Inaugural FW de Klerk Memorial Lecture


15 November 2022

This past Friday on the 11th of November, the History Society Committee of Liam Day, Sam Berrisford and Jack Buckham, together with Nikolaos Augoustatos, had the pleasure of attending the inaugural FW de Klerk Memorial Lecture. The function was hosted by Elita de Klerk, the wife of the late Mr de Klerk, and Mr Dave Steward, an OD. They hadn’t known what to expect and so they were somewhat taken aback by the “height” of the people in attendance, amongst them being the likes of Leader of the Opposition  John Steenhuisen, Mayor Geordin Hill-Lewis, Thuli Madonsela, Mandla Mandela, and Helen Zille amongst many others. Incidentally, one of the boys had not known who Helen Zille was and, after grabbing the same piece of biltong as her at the snacks table, proceeded to have a mini tug-of-war with her over the last piece of biltong on the table ! We learnt later that he came out on top with the bigger piece of the biltong. Ms. Zille was most amused by this interaction and shared as much in the post-lecture conversation we had.
 
Amongst many of the people that we met there were many ODs, some dating back to the foundation of White House in 1954. The likes included men such as Dave Steward and his son,former diplomat to Swaziland and Zambia, Sam Sterburn and Mr. Glenn Babb. They were most excited to have present the boys, obviously recognising their uniform. A number of them had served as diplomats during the de Klerk’s time in presidency and so were well placed to give the boys some insights into the history of that time in South Africa in the winding down of Apartheid.

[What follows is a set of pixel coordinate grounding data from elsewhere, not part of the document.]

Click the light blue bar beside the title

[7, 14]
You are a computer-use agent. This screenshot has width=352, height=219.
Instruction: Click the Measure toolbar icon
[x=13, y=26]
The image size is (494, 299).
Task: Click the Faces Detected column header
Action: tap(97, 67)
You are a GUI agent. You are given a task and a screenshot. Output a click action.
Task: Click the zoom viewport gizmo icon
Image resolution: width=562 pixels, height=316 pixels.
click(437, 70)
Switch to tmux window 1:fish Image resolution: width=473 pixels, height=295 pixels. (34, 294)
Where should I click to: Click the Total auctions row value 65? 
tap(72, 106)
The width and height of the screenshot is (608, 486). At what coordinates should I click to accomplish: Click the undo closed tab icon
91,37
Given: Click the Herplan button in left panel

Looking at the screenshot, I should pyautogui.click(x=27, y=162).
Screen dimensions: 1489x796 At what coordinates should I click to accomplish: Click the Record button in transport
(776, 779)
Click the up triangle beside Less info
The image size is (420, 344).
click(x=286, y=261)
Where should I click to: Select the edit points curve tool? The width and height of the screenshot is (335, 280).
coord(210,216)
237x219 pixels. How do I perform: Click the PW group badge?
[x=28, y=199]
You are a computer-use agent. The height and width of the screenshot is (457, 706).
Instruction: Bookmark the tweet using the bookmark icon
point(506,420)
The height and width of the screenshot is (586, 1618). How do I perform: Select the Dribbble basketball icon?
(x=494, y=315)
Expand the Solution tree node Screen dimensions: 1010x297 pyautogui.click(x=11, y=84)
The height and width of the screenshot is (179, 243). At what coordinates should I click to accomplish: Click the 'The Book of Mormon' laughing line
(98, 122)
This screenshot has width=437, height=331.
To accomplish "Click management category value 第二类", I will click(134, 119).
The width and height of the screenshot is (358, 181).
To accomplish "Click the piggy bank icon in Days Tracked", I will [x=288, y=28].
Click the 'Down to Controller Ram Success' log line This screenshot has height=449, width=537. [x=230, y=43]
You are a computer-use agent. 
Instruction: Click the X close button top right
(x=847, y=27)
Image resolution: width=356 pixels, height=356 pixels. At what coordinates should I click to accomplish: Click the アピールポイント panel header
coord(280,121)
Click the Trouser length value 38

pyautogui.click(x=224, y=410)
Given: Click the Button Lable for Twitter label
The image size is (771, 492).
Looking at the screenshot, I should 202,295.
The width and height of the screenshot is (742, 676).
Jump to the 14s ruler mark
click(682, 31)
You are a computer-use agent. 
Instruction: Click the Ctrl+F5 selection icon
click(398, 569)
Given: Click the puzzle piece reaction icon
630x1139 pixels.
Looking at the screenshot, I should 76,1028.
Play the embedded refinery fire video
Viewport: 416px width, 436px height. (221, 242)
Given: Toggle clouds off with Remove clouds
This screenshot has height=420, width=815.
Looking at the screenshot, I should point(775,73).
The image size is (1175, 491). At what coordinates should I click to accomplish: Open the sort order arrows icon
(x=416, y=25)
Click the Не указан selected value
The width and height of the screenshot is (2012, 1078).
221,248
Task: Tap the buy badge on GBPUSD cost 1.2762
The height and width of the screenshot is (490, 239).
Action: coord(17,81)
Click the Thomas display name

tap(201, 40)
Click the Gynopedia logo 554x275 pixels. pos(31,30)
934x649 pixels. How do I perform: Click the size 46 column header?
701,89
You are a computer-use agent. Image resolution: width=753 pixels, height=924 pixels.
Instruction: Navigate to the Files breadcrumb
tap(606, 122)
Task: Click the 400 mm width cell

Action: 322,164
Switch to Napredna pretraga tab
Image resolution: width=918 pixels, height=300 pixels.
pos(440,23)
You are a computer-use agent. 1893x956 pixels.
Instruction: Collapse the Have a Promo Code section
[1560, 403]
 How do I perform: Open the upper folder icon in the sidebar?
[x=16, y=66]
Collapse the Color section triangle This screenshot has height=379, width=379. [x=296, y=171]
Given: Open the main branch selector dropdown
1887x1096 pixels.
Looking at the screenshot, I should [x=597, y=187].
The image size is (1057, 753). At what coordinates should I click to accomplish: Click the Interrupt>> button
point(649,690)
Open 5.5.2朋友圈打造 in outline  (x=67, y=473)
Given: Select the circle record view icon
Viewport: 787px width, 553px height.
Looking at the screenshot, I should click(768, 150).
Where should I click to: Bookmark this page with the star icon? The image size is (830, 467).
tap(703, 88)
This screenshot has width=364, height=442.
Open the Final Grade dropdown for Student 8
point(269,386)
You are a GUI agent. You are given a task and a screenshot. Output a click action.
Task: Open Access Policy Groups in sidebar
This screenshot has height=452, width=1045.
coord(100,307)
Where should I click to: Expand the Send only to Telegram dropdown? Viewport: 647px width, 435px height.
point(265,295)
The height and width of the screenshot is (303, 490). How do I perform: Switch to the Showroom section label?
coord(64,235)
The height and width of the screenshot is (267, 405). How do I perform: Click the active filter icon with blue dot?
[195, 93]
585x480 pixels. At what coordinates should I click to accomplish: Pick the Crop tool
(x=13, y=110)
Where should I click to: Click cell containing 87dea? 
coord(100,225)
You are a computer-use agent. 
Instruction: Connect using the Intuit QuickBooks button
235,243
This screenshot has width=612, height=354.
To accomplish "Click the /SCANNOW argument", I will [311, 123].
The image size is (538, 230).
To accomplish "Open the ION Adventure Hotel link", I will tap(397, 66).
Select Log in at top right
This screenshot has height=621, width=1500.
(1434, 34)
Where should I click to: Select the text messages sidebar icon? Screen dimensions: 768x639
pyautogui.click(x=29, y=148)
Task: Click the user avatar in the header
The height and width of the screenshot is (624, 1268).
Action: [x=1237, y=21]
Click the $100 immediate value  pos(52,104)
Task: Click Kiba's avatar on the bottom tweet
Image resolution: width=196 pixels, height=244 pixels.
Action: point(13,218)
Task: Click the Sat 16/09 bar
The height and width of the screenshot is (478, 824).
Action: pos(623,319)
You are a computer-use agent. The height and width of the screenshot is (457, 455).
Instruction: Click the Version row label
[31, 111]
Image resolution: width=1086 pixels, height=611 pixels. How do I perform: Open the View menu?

The talk, in my assessment of the boys, was a resounding success for them in that it achieved its intent: to afford them with the opportunity to attend this kind of event, to learn more about the political history of South Africa as well as promoting an interest in constitutional issues with an aim to make actionable the betterment of South Africa’s future. OD Sam Sterban gave the boys an interesting analogy on the role of each generation, saying, “life is like a game of rugby – it is incumbent on each generation to pass the ball onto the next to put them into a better position. We must, at all costs, avoid giving future generations ‘hospital passes’ which place them in a worse position than we were in.”
The boys certainly rose to the occasion and got themselves into the thick of things by actively engaging with various attendees. They highlight, and so do I, the stories that were shared by various former diplomats regarding their time in the diplomatic service during de Klerk’s time in office. They spent the remainder of their time networking and connecting, getting the contact details of some of South African history’s most distinguished.